Wir beantragen:
Der Beschlussantrag in GRDrs 620/2021 wird wie folgt geändert:
Die Klassenräume der Stuttgarter Schulen werden grundsätzlich mit Luftreinigungsgeräten ausgestattet. Dies erfolgt stufenweise wie nachfolgend beschrieben:
1. Die Verwaltung wird ermächtigt, unter Berücksichtigung eines vom Land Baden-Württemberg in Aussicht gestellten Förderprogramms, die in der Begründung dargestellten voraussichtlich bis zu rund 250 ungenügend belüftbaren Schulräume kurzfristig – möglichst bis zum Beginn des neuen Schuljahres (September 2021/22) mit geeigneten Luftreinigungsgeräten auszustatten.

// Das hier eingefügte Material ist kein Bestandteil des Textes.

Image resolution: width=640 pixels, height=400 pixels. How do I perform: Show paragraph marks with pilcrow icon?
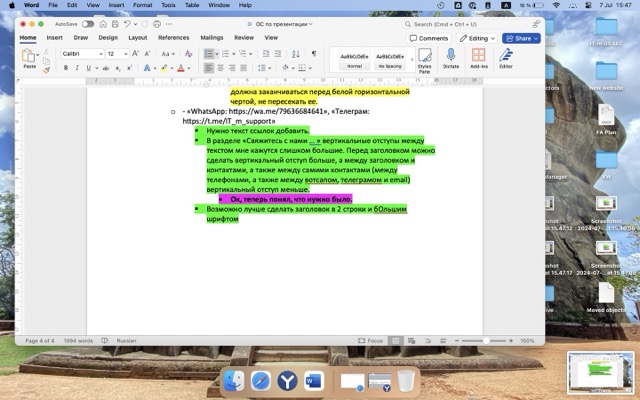point(314,53)
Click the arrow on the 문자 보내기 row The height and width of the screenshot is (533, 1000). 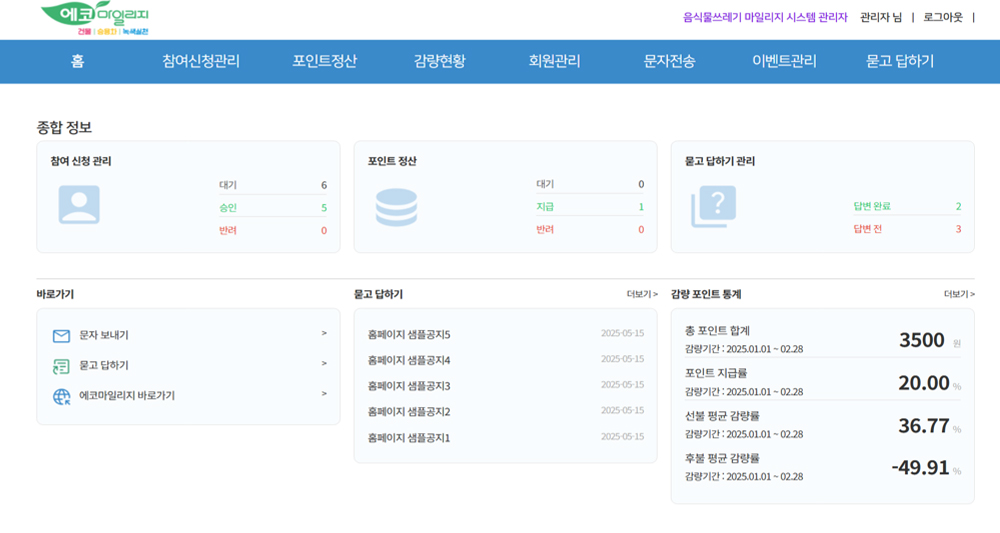click(x=324, y=334)
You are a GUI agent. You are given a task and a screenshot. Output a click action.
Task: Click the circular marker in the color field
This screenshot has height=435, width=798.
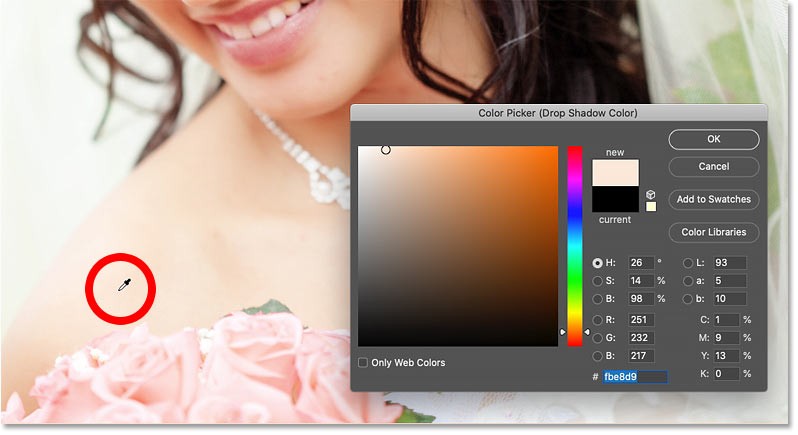coord(386,150)
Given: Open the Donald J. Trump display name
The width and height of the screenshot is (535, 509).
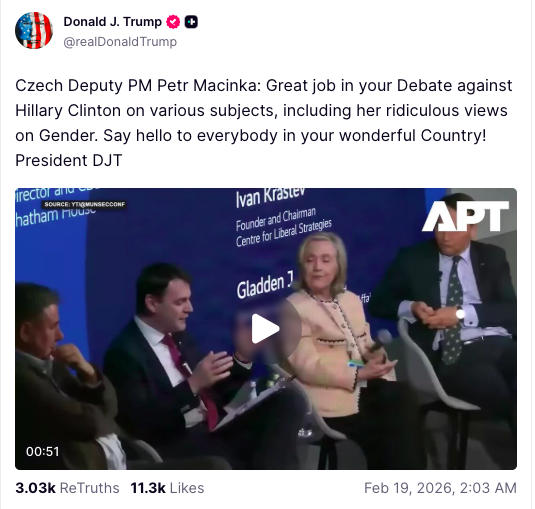Looking at the screenshot, I should (113, 22).
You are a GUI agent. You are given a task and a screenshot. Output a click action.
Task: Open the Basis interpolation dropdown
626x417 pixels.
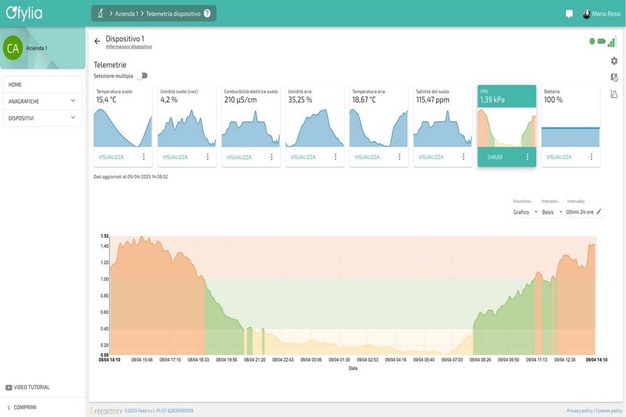(551, 212)
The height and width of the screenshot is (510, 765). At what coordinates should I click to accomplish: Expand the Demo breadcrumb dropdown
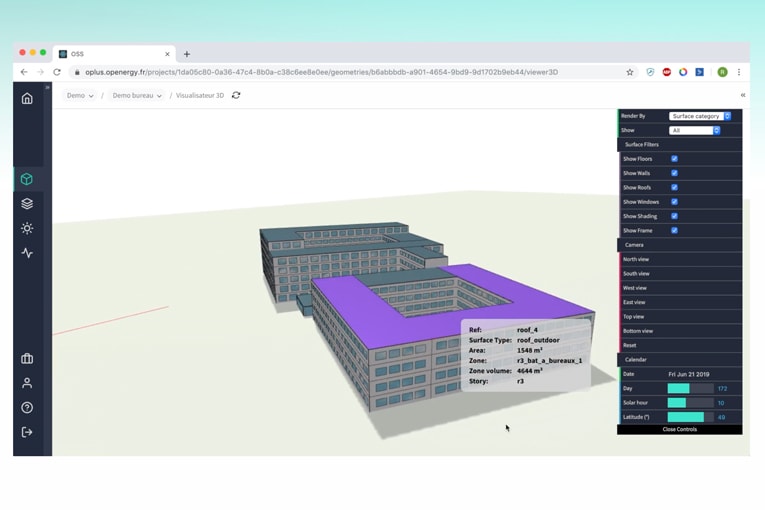(x=80, y=96)
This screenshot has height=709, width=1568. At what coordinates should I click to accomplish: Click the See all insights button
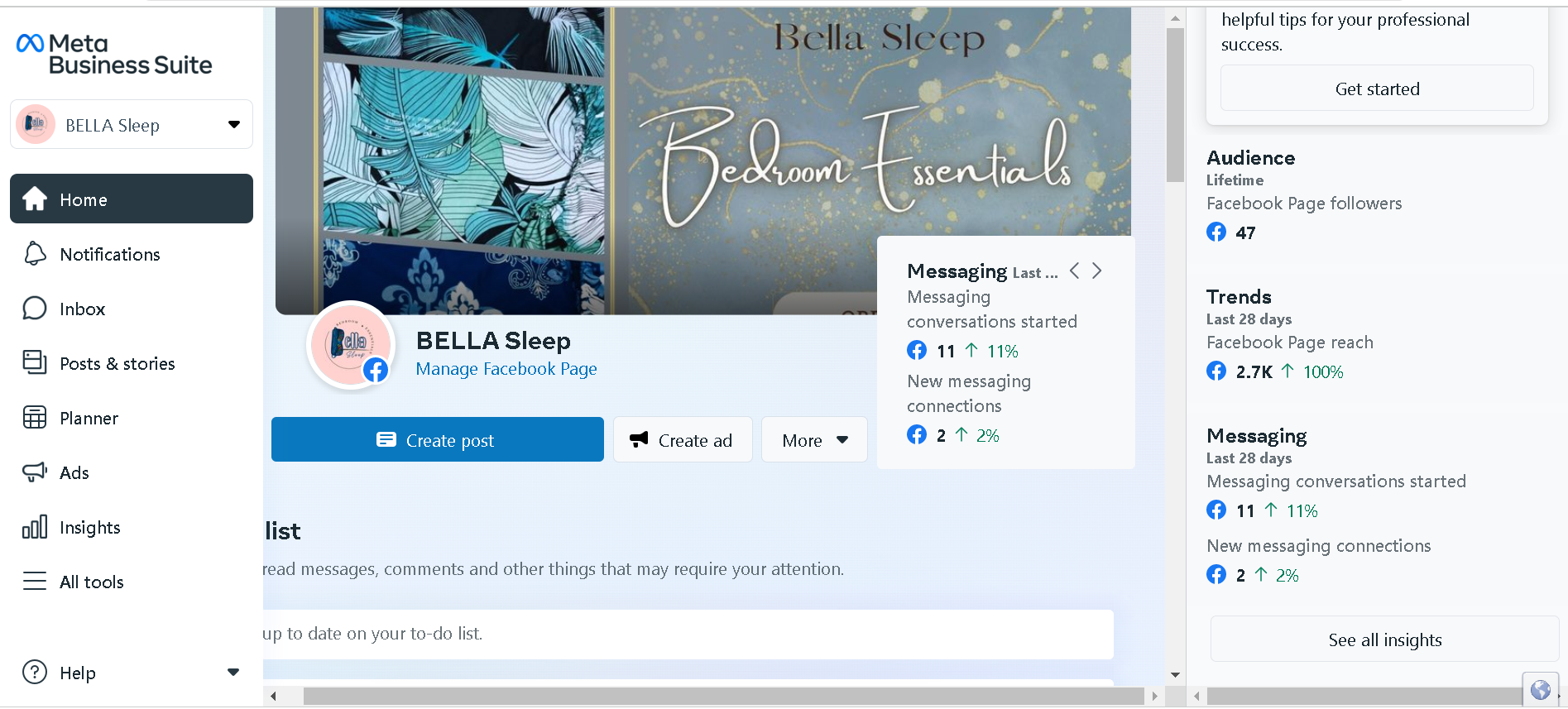pyautogui.click(x=1384, y=640)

2. In einer zweiten Stufe werden alle Klassenräume der Klassenstufen 1 bis 6 mit geeigneten Luftreinigungsgeräten ausgestattet, sobald ausreichend viele Geräte auf dem Markt verfügbar sind. Grund: Impfungen für Kinder im Alter von 6 bis 12 Jahren stehen noch nicht zur Verfügung und werden von der STIKO nicht empfohlen, außerdem gibt es bisher noch keine passenden FFP2-Masken für diese Altersgruppe.1)i
3. In der dritten Stufe werden alle Klassenräume in Stuttgarter Schulen mit Luftreinigungsgeräten ausgestattet, sofern nicht bereits Raumlufttechnische Anlagen (RLT-Anlagen) im Schulgebäude installiert sind bzw. eine umfassende Schulsanierung mit Installation von RLT-Anlagen für die nächsten zwei Jahren vorgesehen sind.
Begründung:
Nach dem monatelang eingeschränkten Schulbetrieb muss nach den Sommerferien endlich ein dauerhafter Präsenzunterricht gewährleistet werden, insbesondere für die jüngeren Klassenstufen, für welche Online-Unterricht am wenigsten zielführend und durchführbar ist. Schüler*innen sind zumeist ungeimpft, für die unter 12jährigen Schüler*innen gibt es bisher weder einen zugelassenen Impfstoff noch FFP2-Masken in passenden Größen für Kinder, weswegen in der Tagesschau vom 20.6.21 berichtet wurde, dass die Bundesregierung einen Bedarf für die Normung von FFP2-Masken für Kinder sieht.1) Parallel dazu breitet sich die Delta-Variante aus und weitere Varianten sind absehbar. Die Bundespolitik nimmt bereits Blick auf die kommende Omega-Variante.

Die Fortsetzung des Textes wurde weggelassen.